The Blair Method is applied to language varieties pairwise. That is, if you have 10 varieties you are comparing, you have to apply the method to each of the 45 unique pairs. Sometimes it is faster to do some of the steps for many varieties at once. Suppose again that you are comparing 10 varieties. For each item in the list, place each of the 10 words in a “correspondence set” (or “similarity set”). When items are clearly lexically similar (e.g. there are 5 phones and 4 of them are identical) or clearly not similar, there is no point in taking very much time writing which categories and sub-categories each segment are in. Just mark all the words that are clearly lexically similar with the letter “a”, indicating that they are in the same set. If there is more than one distinct set of similar words, use more letters to distinguish each set. Later, you can go back and figure out the categories for the remaining, less clear, words, and put them in the right sets. Doing this in WordSurv or Excel can speed the process of computing the lexical similarity percentages for all the possible pairs of varieties. WordSurv does it automatically, and Excel can be programmed to do so. Once you have computed the percentages for each pair of varieties, you can organize them in a matrix, such as Table 4.

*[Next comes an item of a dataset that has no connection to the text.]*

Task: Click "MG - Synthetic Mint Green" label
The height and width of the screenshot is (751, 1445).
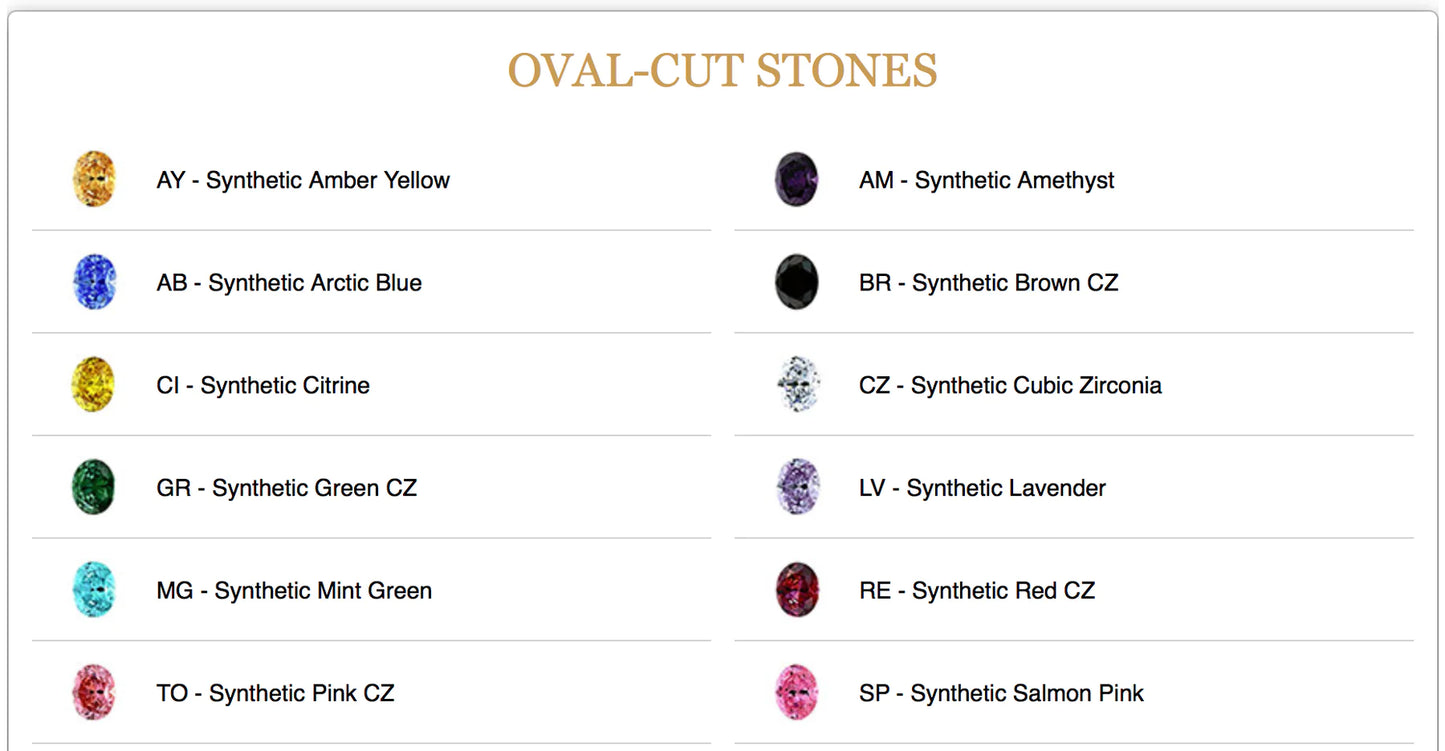Action: (294, 591)
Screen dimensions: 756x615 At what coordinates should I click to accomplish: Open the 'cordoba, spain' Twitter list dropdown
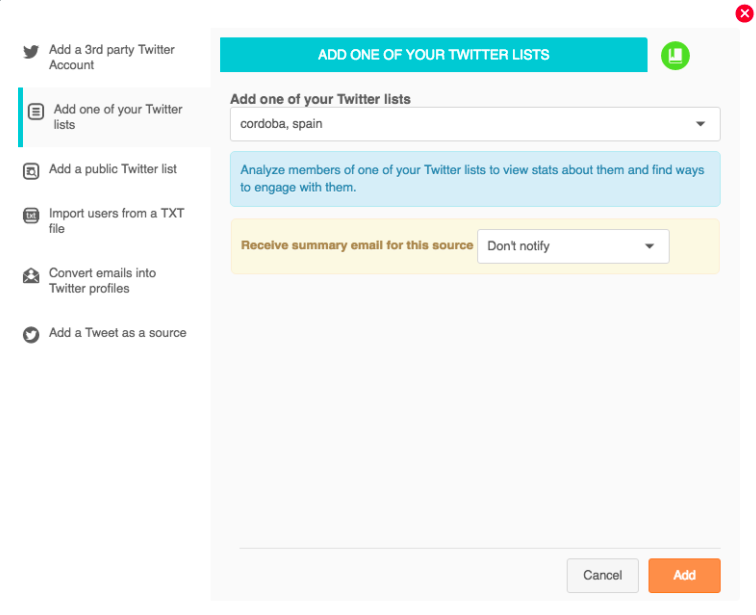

Notice that the comparison of a variety with itself is always 100%. Also, the upper right of the matrix is blank. That is because these cells, if filled in, would be redundant. It is helpful to arrange the matrix such that the languages that group together lexically are next to each other. WordSurv has an algorithm which will do this automatically.
It is important, in constructing such a matrix, that all the percentages be based on roughly the same set of words. For more on why this is, see the The Variability of a Word List Percentage page. WordSurv calculates such a thing, but there are good reasons to think it dubious.
Noel Mann has modified the Blair Method using what he calls syllostatistics. In Southeast Asia, many languages are monosyllabic and comparing the corresponding onsets and rhymes of word pairs makes more sense than comparing individual phones. Thus, for a word like [naŋ], the comparison would consist of two segments, [na-] and [-ŋ], rather than three as in Blair’s Method. See the Syllostatistics page for more.